BMGs are ideal materials: composed of noble metal catalysts and other metals like silicon, they are both strong and extremely amorphous. “You can heat [a BMG] up, form it, and cool it down, Taylor said. “It will once again have all the properties of a metal, including strength.” Because of these properties, BMGs can be stretched into tiny wires—only a few nanometers thick—with relative ease. A surface composed of millions of tiny wires has a much higher surface area than a smooth one. This allows more catalytic metals to come into contact with the chemical fuel, which increases reaction efficiency.

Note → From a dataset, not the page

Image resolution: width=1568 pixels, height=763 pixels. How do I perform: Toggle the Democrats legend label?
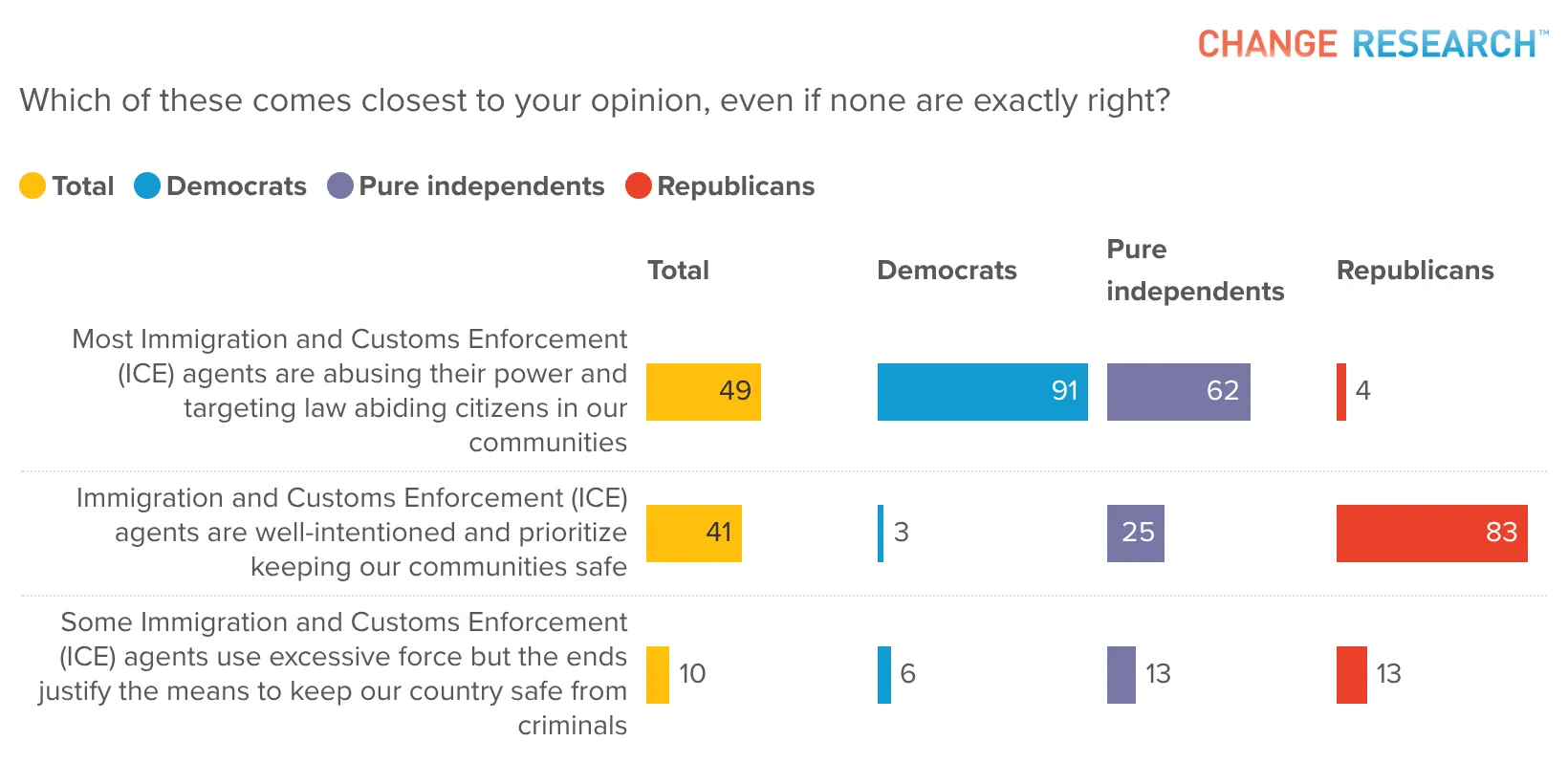236,185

The team, which also included Ph.D. candidate Jinyang Li, also sought to fine-tune the BMG material itself. To uncover additional noble metal catalysts, they removed some of the non-noble metal atoms from the surface of the BMG nanostructures. Micro-pores in the structure’s surface are left behind, further increasing the surface area on which reactions can occur.
Though BMGs have incredible potential, there are other electrocatalytic components—like energy-storing capacitors—that are more efficient when made of non-BMG materials. Typically metals, these materials are less moldable than BMGs and thus are extremely difficult to sculpt into nanostructures. By using additive processes involving electric fields, the team found they could give the BMG nanostructures a metal coating. With this technique, scientists could create nanoshapes with a BMG and simply spray the desired metal onto it. For example, Taylor’s team coated BMG nanorods with manganese oxide to create a highly efficient pseudocapacitor.
While these methods are still too expensive to be deployed commercially, they significantly advance the study of electrochemical surfaces. The team’s discovery will be the cover story for the magazine Advanced Materials. The featured image—a stunning graphic of interlaced nanowires—might offer a glimpse into the future of energy.